Die Magie der Kettensäge - Schausägen mit Jan Jastram im Kunstwasserwerk am Sonntag, den 15. Juli

Finissage der Ausstellung

UNANGEPASST - Manfred Kastner (Malerei, Grafik), Hermann Lindner (Malerei), Jan Jastram -(Skulptur)

Die Magie der Kettensäge
- Schausägen mit Jan Jastram im Kunstwasserwerk am Sonntag, den 15. Juli


Text: Silke Dähmlow, Kunsthistorikerin, Berlin

Die Ausstellung „Unangepasst“, die seit dem 2. Juni 2018 im Pumpenhaus und in den Galerieräumen des Alten Haupthauses des Kunstwasserwerks Schwerin Werke der Maler Hermann Lindner und Manfred Kastner in kontrastreicher Symbiose mit den schwarzen und farbigen Plastiken Jan Jastrams zeigt, neigt sich dem Ende.

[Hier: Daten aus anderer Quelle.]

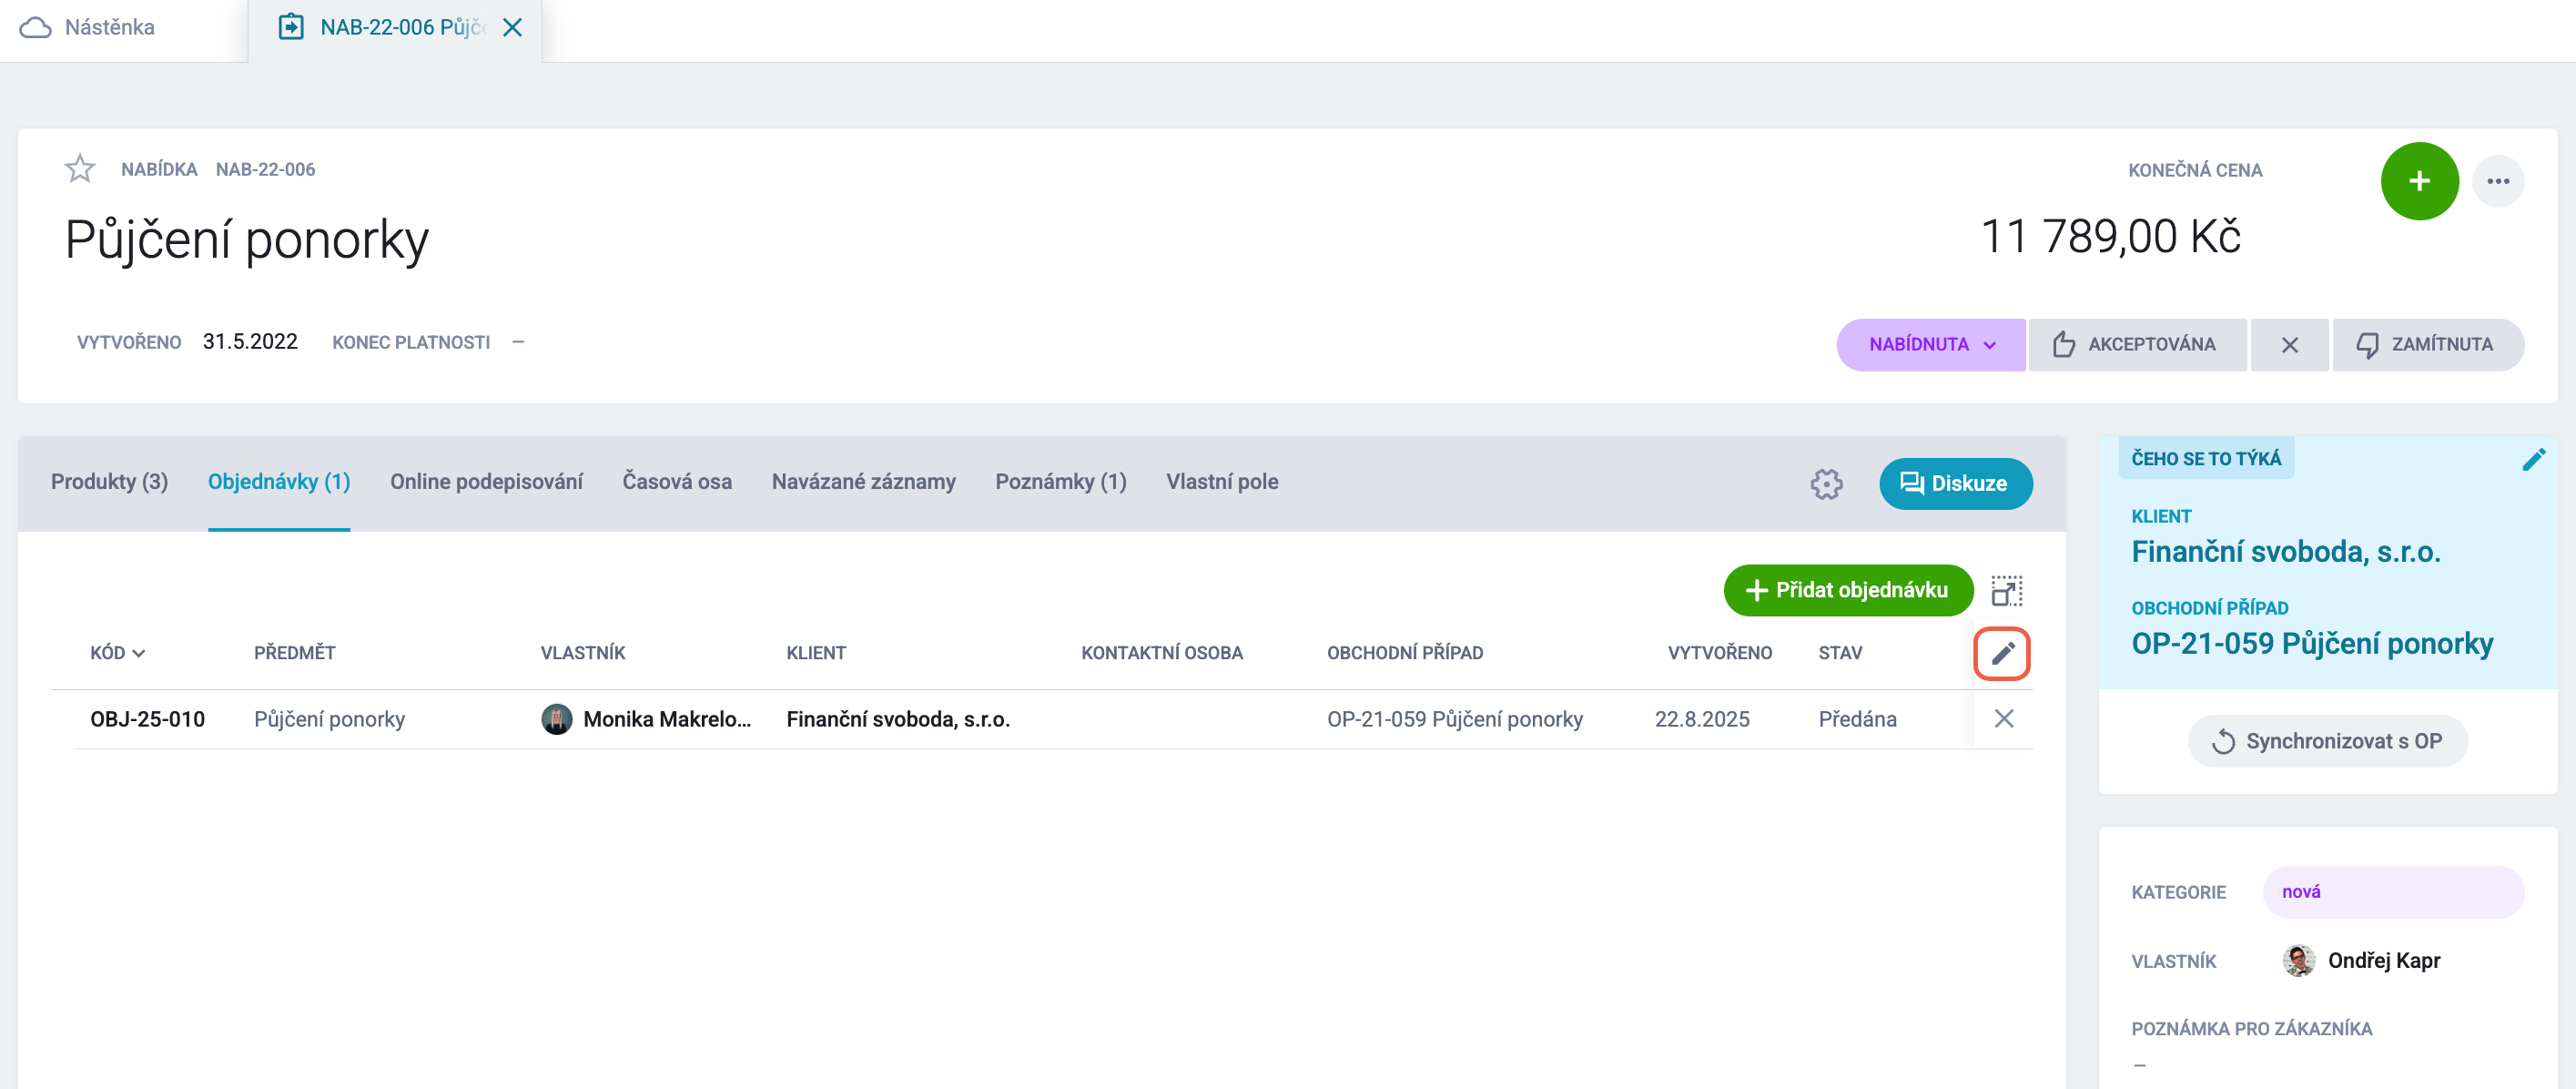
Task: Mark the offer as Akceptována
Action: (x=2136, y=345)
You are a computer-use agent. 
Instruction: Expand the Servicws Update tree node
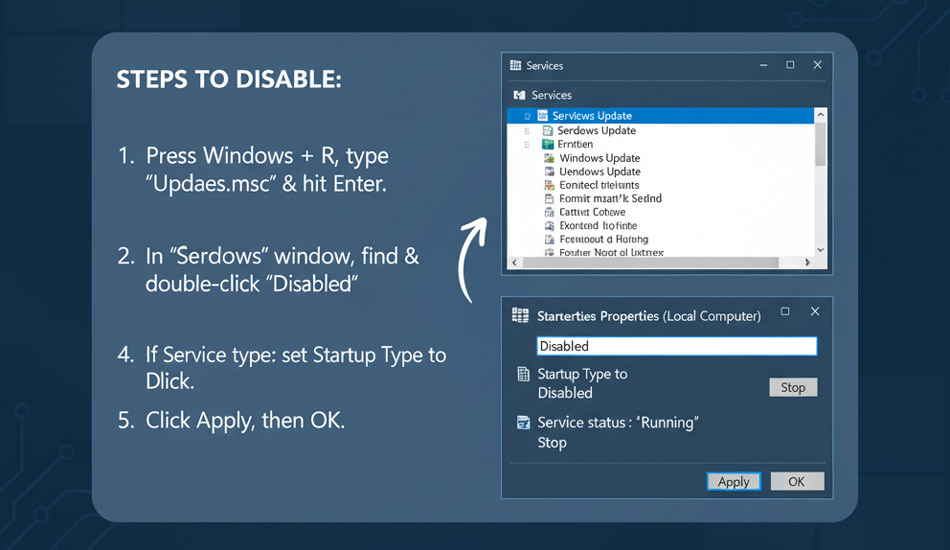[x=527, y=117]
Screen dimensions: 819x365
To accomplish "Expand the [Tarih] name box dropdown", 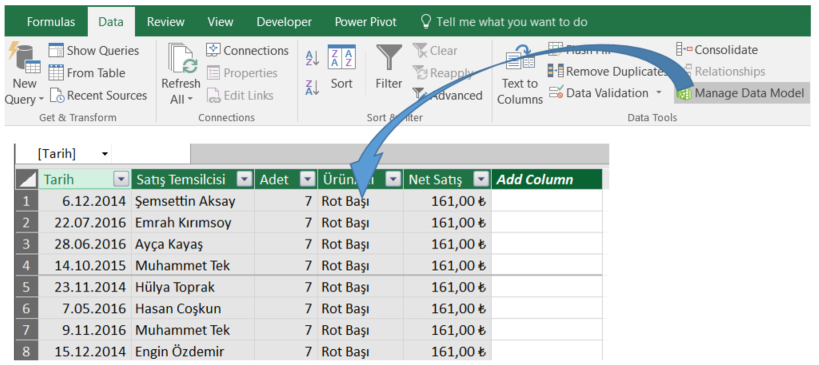I will 105,154.
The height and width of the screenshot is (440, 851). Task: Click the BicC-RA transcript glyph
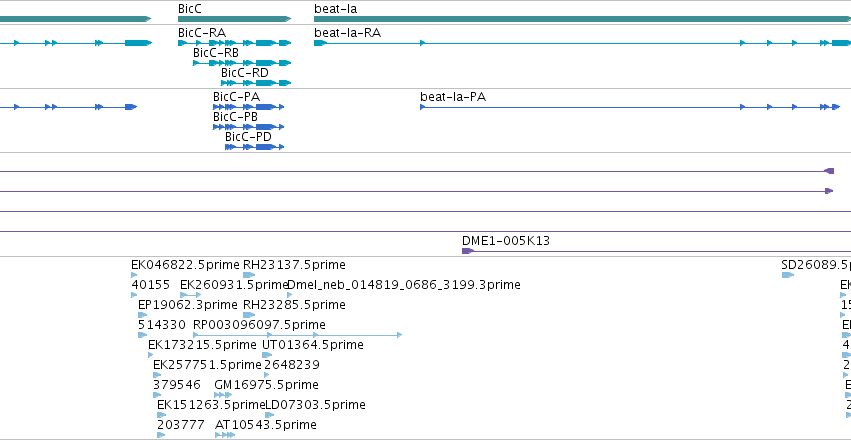pos(234,43)

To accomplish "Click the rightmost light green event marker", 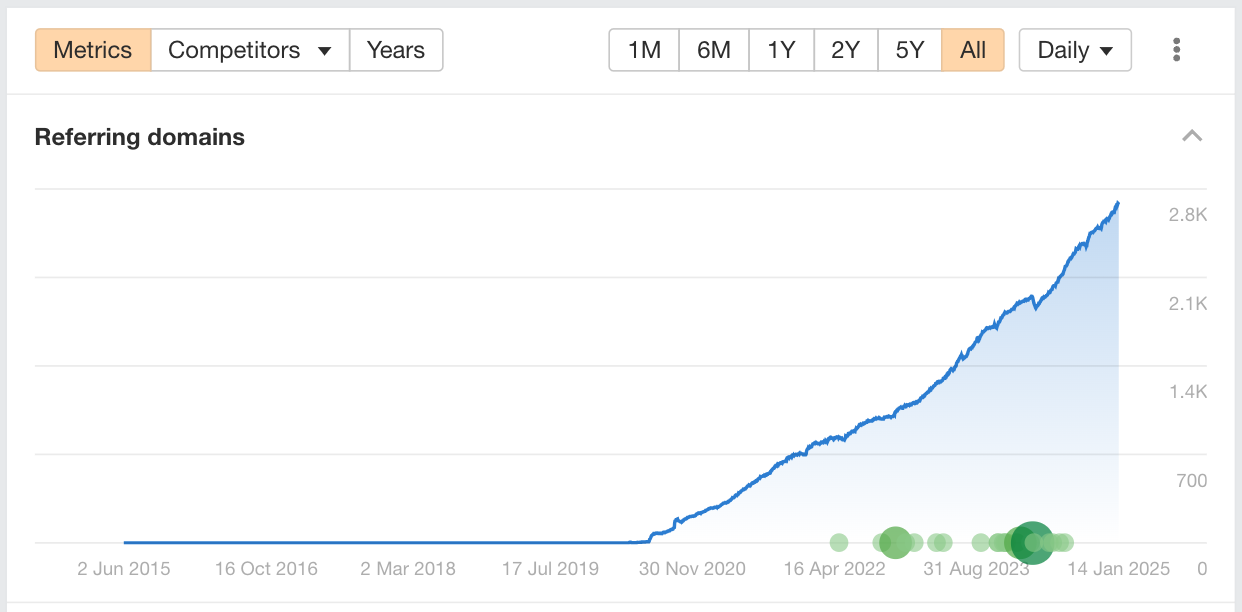I will [1065, 542].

Es ist eine ungewöhnliche Ausstellung, die sich während der Zeit verändert hat. Erworbene Holzplastiken wurden vom Künstler durch andere ersetzt, so dass sich zum Abschluss ein völlig anderes Bild ergibt und auf den Szenenwechsel neugierig macht. Zur Finissage planen Eckart Sarnow und der Verein Kunst-Wasser-Werk e.V. einen besonderen Höhepunkt. Der einzige Bildhauer unter den drei Ausgestellten lässt uns an einem Zauber ungewöhnlicher Art beiwohnen: einem öffentlichen Schausägen.

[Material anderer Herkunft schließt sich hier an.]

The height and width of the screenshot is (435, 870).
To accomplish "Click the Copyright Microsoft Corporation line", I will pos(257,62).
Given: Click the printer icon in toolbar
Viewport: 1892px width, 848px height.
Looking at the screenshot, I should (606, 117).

Als ich meiner Freundin, neulich im Berlin naheliegenden Summter Forst spazierend, von dem Vorhaben „Schausägen“ mit Jan Jastram erzählte, verstand sie, katholisch erzogen, „Schausegen“ und fragte mich, was denn das sei. Aus diesem auf Homophonie bzw. dialektischer Aussprache beruhendem Missverständnis entspann sich dann ein stilblütentreibendes Sprachspiel wie „Segen mit Sägen“ oder in der Umkehrung „Sägen mit Segen“, wobei der ikonische Kruzifixus gedanklich in die Ferne gerückt, vermutlich nur als „Segen in Sägen“ eine einigermaßen sinnvolle Erklärung des erwarteten Schauens des Wunderbaren darstellen würde.

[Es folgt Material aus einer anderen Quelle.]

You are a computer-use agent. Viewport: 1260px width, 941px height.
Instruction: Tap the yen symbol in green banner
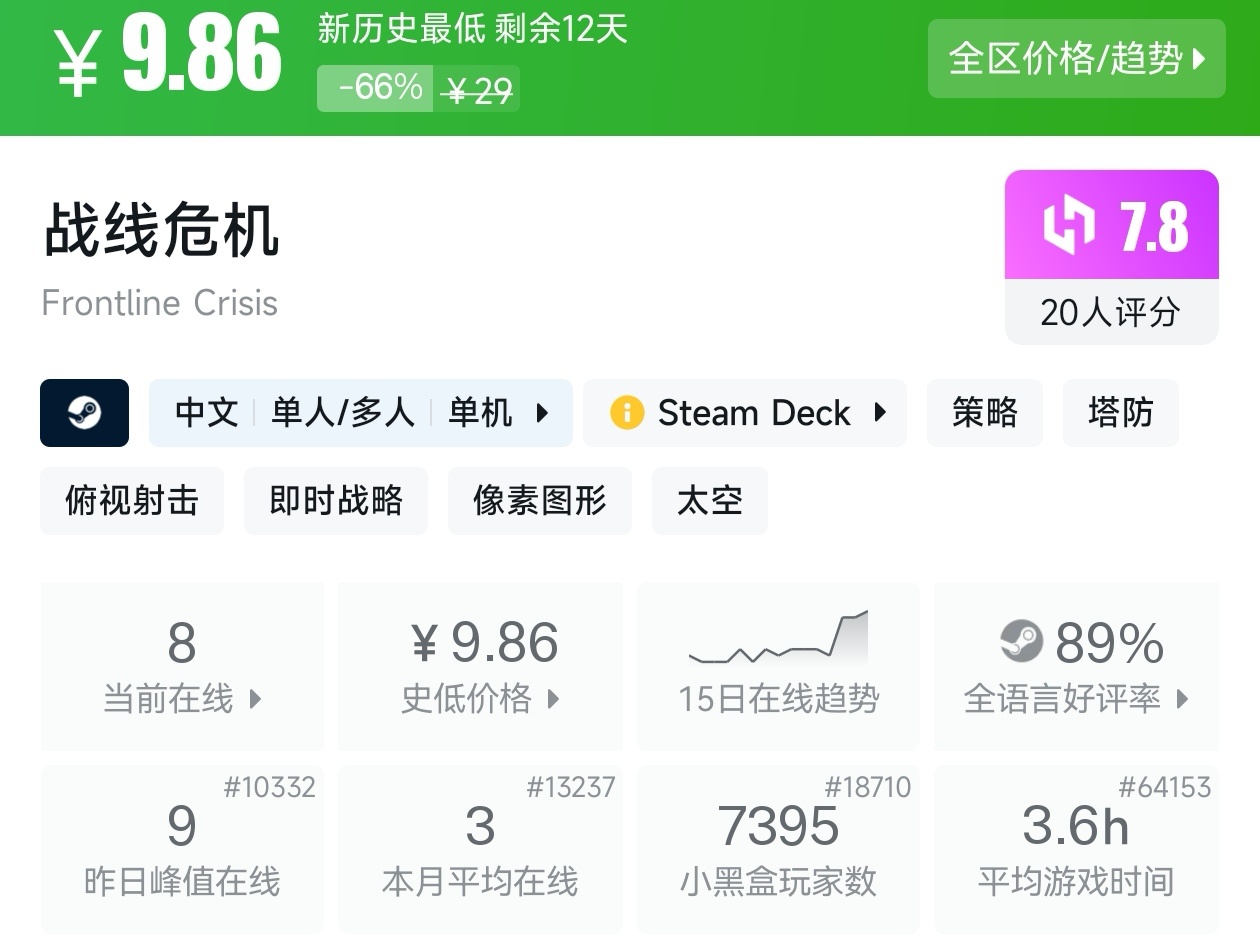pyautogui.click(x=78, y=60)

Jan Jastram, der aus einer bekannten norddeutschen Bildhauerfamilie stammt, ist bekannt für die Kunst, seinem Material ebenbürtig gegenüberzustehen und diesem ungewöhnliche Eigenschaften zu entlocken. Mit seiner Kettensäge verwandelt er Statisches in Schwebendes, Geschlossenes in Transparentes und er versetzt Materialität ins Immaterielle.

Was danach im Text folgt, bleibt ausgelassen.